NONO Maintains SREBP-Regulated Cholesterol Biosynthesis via RNA Binding in Neuroblastoma

Abstract

High-risk neuroblastoma is associated with upregulation of cholesterol biosynthesis through increased expression of sterol regulatory element—binding protein (SREBP). NONO, a multifunctional nuclear RNA binding protein, is an established oncogene in neuroblastoma and can stabilize SREBP in breast cancer. Hence, here we addressed the unexplored question of NONO regulation of SREBP in neuroblastoma. We show NONO knockdown reduces cholesterol in neuroblastoma patient-derived tumor cell lines and high-risk neuroblastoma KELLY cells. NONO knockdown also reduces mRNA and protein expression of SREBP family members in KELLY cells. RNA-seq of NONO knockdown confirmed cholesterol synthesis pathway genes are downregulated.
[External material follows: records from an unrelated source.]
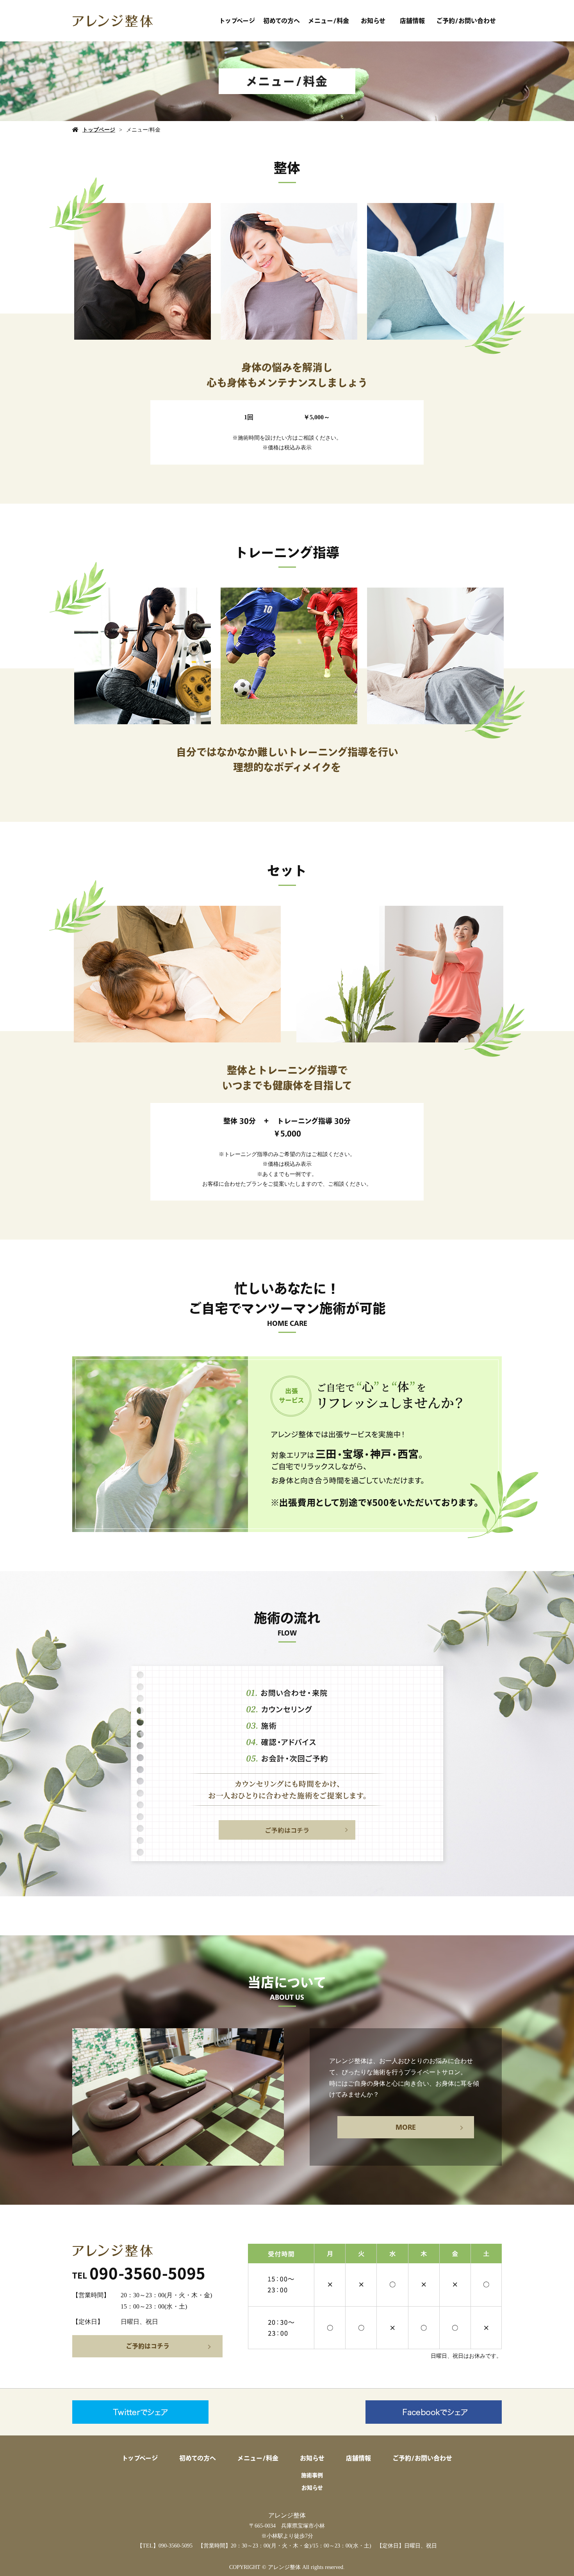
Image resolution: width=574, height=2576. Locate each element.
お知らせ (373, 21)
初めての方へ (281, 21)
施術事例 (312, 2475)
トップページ (237, 21)
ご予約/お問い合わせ (466, 21)
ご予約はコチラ (147, 2346)
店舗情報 (412, 21)
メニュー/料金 (328, 21)
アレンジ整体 (287, 2515)
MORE (406, 2127)
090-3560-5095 (176, 2546)
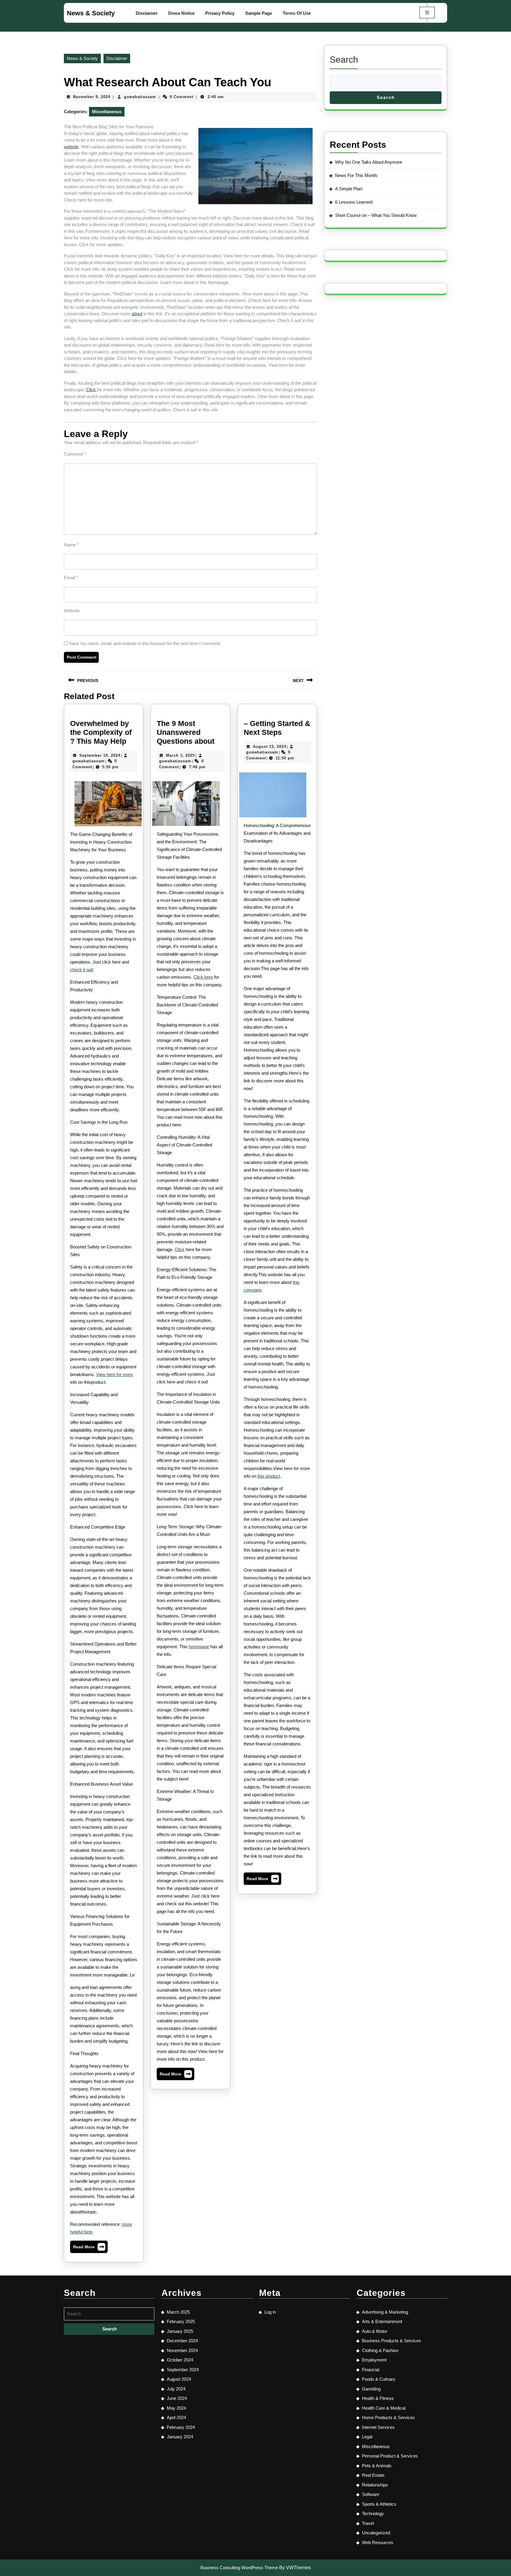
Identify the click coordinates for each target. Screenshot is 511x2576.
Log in (270, 2311)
Further, only overexpression of NONO wild-type, rather than NONO mutant lacking the RNA recognition motif 1, could elevate SREBP levels after endogenous NONO knockdown, revealing the importance of NONO RNA binding activity. Finally, (R)-SKBG-1, a small molecule that modulates the RNA binding activity of NONO, hence altering its subnuclear distribution, significantly decreased cholesterol levels and SREBP target gene expression in KELLY cells. These results lend weight to manipulating NONO RNA binding as a potential therapeutic avenue for treating aggressive neuroblastoma.